LONDON (Reuters) - A song labeling Prime Minister Theresa May a liar has shot to the top of music sales charts in Britain, mocking her “strong and stable” motto ahead of the June 8 national election.
“Liar liar GE2017” by Captain SKA now tops Amazon’s listing for songs downloaded in Britain, and stands at No.2 in Apple’s iTunes UK chart, despite receiving no airplay from radio stations.
Hitting out at the austerity policies of Britain’s Conservative Party, the song stitches together samples of May’s speeches with choruses of “She’s a liar liar, no you can’t trust her”.
“We all know politicians like telling lies / Big ones, little ones, porky pies / Saying they’re strong and stable, won’t disguise / We’re still being taken for a ride,” reads one verse.

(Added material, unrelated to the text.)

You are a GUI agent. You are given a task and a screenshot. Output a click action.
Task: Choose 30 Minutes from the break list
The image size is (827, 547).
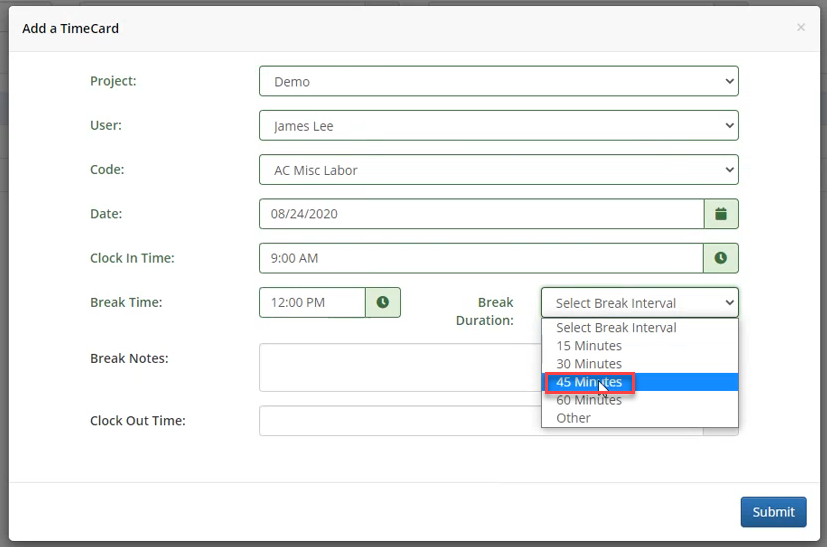[x=589, y=364]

May is expected to win comfortably on June 8, but her party’s lead in opinion polls has narrowed sharply in the last week, calling into question her decision to call the unscheduled election seeking a strong endorsement of her Brexit strategy.
Captain SKA, a London-based band led by producer Jake Painter, is aiming for the No.1 spot in Britain’s official Top 40 chart.
“The success of this song shows people are fed up with this government of the rich, for the rich,” the band said in a statement published by Official UK Charts Company, which said “Liar liar” was on course to be the highest new entrant this week.
A spokesman for May’s Conservative Party said it had no comment on the song.
Political songs are a thorny issue for British broadcasters, which are bound by impartiality regulations, especially around elections.
In April 2013, “Ding-dong the Witch is Dead” from the Wizard of Oz musical rose to No.2 in the official charts following the death of former Conservative prime minister Margaret Thatcher.
BBC radio refused to play the song in full, but aired five-second clips in news reports instead.